El Ejército israelí anunció este lunes el inicio de una nueva oleada de ataques a gran escala dirigidos contra infraestructuras del régimen iraní en Teherán, Isfahán y el sur de Irán. Esta ofensiva se produce en el contexto de las operaciones conjuntas con Estados Unidos y representa la segunda incursión de importancia en una sola jornada. Previamente, las fuerzas israelíes informaron haber bombardeado el cuartel general de la Fuerza Aérea de la Guardia Revolucionaria, instalación desde la cual se coordinan las flotas de drones y el lanzamiento de misiles balísticos hacia el exterior.
Durante el fin de semana, la fuerza aérea alcanzó 400 objetivos militares en el oeste y centro de Irán, incluyendo plantas de producción de armas y, por primera vez, depósitos de combustible en la capital. Estos ataques han generado consecuencias civiles inmediatas, con el reporte de al menos cuatro fallecidos y una crisis de suministros que ha obligado a las autoridades locales a racionar la gasolina a 20 litros por persona. Además, Teherán permanece bajo una densa nube tóxica producto de la combustión de los depósitos alcanzados por los proyectiles.

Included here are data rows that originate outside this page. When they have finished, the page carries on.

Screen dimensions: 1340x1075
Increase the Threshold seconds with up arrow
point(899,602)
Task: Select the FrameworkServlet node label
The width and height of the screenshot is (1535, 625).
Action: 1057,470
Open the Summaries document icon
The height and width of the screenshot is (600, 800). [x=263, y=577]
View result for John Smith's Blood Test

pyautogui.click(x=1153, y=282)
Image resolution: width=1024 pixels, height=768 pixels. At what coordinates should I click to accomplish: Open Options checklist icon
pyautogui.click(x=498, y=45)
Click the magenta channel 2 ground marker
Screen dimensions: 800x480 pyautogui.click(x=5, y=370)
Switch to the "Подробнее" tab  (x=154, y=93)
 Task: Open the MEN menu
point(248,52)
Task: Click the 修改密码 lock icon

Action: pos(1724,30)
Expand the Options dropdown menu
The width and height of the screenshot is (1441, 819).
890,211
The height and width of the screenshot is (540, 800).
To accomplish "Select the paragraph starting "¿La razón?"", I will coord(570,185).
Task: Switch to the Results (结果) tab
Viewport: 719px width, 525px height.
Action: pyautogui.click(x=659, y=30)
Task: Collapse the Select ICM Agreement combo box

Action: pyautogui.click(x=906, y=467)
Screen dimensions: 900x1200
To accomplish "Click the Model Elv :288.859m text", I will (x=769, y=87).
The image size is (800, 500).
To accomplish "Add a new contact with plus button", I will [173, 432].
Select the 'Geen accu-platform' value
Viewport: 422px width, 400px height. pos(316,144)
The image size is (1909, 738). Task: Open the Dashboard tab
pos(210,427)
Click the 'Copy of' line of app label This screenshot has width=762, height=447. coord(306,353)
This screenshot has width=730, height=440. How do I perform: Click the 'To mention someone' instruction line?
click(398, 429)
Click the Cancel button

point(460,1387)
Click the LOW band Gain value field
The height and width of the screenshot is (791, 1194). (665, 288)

En paralelo, la situación en el Líbano presenta un panorama crítico debido a la campaña aérea sostenida en el sur y este del país. Según datos del Ministerio de Salud Pública libanés, la cifra de muertos asciende a 394, con un número significativo de menores de edad entre las víctimas, mientras que los heridos superan los 1130. El desplazamiento forzado de personas ha alcanzado niveles alarmantes, estimándose en 200.000 los ciudadanos que han abandonado sus hogares, mientras el grupo Hizbulá mantiene lanzamientos de impacto limitado contra el norte del territorio israelí.